───── SOURCE EXCERPT ─────

Penway Industries Ltd. (Traditional Chinese: ) is a privately held garment trading and production company based in Hong Kong. The company is controlled by the Choi and Liu family, and was set up by Lily Liu, who founded the company.

History 

The company was founded in 1984 by Ms. Lily Liu and her former partner Mr. Sze Chung Chi of Perfectex Ltd. Penway's milestone years include 1987 (Opening of the first factory in Xiamen, China),  1989 the opening branch office in Montreal, Canada. 1990 the opening of the second factory in Manila, Philippines. And 1993 the opening of the third factory in Panyu, China.

1995 marked the start of northern China sourcing strategy. 1999 straight out of business management college of current Associate Director and Sales Director Grace Choi. 2008 Penway begin its international digital strategy, and 2009 (beginning of the international design and marketing strategy).

In September 2009, the company launched a major design division for men and women that is carried in the retail and department stores. The company has around 2,200 employees in 3 countries across Asia and the Americas. Including their global sourcing, production location are located in over 30 different major cities in Northern China.

─────

» EXERCISE REQUIREMENTS
A - Answer these questions from the Penway Industries article:
(i) In what year was the company founded?
(ii) In which city did Penway open a branch office in 1989?
(iii) About how many employees does the company have?
B - Carry on the Penway Industries article from the point where it stops.
The items that come next have no connection to the Penway Industries article.

───── RECORDS SHOWN ─────

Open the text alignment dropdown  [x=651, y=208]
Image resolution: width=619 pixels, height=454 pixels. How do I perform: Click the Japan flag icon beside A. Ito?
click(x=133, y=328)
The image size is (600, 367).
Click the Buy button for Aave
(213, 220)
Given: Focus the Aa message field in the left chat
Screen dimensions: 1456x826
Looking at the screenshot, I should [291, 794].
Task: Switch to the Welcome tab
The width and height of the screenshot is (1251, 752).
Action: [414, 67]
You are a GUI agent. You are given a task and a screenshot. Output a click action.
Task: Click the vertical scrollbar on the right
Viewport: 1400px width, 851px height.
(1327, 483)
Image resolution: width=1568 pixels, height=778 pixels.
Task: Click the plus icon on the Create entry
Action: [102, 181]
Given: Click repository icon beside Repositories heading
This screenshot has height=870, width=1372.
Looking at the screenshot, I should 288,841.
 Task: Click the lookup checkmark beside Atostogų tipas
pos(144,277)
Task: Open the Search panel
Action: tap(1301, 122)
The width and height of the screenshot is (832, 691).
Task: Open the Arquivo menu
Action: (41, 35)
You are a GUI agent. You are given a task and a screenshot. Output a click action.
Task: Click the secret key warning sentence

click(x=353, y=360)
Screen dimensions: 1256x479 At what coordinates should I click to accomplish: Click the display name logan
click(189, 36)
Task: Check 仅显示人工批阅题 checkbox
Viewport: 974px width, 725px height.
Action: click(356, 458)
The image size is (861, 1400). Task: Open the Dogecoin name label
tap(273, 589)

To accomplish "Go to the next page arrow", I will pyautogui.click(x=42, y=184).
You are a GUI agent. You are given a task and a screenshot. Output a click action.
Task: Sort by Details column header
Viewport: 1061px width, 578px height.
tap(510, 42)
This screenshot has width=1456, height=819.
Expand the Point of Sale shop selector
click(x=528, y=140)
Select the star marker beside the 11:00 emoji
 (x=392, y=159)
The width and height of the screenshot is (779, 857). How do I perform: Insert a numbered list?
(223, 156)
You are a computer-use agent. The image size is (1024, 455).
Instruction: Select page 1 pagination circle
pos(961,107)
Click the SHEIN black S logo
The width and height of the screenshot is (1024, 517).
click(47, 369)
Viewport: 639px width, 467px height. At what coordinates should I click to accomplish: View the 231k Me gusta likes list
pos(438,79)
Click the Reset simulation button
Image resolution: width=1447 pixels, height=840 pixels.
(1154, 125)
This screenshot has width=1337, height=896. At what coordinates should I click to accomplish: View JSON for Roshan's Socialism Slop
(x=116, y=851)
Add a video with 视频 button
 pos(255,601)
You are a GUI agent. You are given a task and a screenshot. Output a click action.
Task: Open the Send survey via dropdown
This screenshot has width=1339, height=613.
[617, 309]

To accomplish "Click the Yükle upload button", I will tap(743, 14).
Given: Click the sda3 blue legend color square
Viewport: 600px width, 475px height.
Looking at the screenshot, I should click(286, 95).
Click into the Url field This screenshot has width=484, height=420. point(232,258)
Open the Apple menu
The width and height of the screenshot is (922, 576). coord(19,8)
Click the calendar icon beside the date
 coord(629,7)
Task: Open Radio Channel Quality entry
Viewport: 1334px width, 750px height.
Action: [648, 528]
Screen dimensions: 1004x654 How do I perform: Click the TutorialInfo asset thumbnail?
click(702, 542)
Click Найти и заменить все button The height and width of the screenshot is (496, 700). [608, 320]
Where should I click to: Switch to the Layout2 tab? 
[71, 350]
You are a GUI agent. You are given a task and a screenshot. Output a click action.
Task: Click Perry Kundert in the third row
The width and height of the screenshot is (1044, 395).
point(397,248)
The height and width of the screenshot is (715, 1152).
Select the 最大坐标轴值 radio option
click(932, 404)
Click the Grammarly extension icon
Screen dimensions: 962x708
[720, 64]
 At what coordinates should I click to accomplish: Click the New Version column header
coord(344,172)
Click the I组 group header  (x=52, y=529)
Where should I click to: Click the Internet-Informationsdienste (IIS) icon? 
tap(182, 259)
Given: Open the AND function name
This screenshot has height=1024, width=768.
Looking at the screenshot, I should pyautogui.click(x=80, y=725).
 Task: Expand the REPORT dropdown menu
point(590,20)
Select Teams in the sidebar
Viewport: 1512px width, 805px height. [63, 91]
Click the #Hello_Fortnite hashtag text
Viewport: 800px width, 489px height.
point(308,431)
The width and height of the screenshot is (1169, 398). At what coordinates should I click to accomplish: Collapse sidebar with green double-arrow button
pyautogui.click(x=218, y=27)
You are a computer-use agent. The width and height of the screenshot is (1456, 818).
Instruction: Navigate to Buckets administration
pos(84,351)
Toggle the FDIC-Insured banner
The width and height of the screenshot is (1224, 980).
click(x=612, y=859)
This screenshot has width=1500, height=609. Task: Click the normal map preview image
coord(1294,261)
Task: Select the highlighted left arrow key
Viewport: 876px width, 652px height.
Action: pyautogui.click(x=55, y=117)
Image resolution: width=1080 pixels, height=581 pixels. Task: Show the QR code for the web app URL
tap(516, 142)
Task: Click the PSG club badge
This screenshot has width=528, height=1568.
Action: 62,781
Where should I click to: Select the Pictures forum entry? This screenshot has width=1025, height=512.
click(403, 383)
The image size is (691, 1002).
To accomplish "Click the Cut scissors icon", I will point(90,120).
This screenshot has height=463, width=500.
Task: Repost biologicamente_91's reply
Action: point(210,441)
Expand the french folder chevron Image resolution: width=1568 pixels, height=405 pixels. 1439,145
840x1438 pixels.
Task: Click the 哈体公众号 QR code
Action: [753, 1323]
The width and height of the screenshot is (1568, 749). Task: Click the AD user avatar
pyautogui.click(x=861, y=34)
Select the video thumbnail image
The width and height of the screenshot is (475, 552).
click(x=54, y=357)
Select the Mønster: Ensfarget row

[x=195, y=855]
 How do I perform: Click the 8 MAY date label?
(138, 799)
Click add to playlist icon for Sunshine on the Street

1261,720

─────

» ANSWER SET
A -
(i) 1984
(ii) Montreal, Canada
(iii) Around 2,200

B -
Its products are available in 5000 retail outlets. Revenue is largely derived from casual wear, and jeans wear sales, but also extremely successful and influential ranges of accessories and children's wear.
Production is based mainly in China.

Brands 

The principal lines for Penway Industries Ltd. are Point Zero (China), the main line. A new collaboration is in the works with Blu By Blu (Canada).

Creative direction 
Penway's head designer is Maggie Chew who has worked there since 2009. Maggie started as a designer on the Female, Male, and Kids lines. She is responsible for directing all product design as well as all marketing campaigns, from clothing, accessory design to advertising, digital media, merchandising, retail and interior design, and fashion shows and events.

Awards 

 2008 - Reitmans (Canada) Inc.  - Outstanding Partner and Contributor to Success (1st Pick)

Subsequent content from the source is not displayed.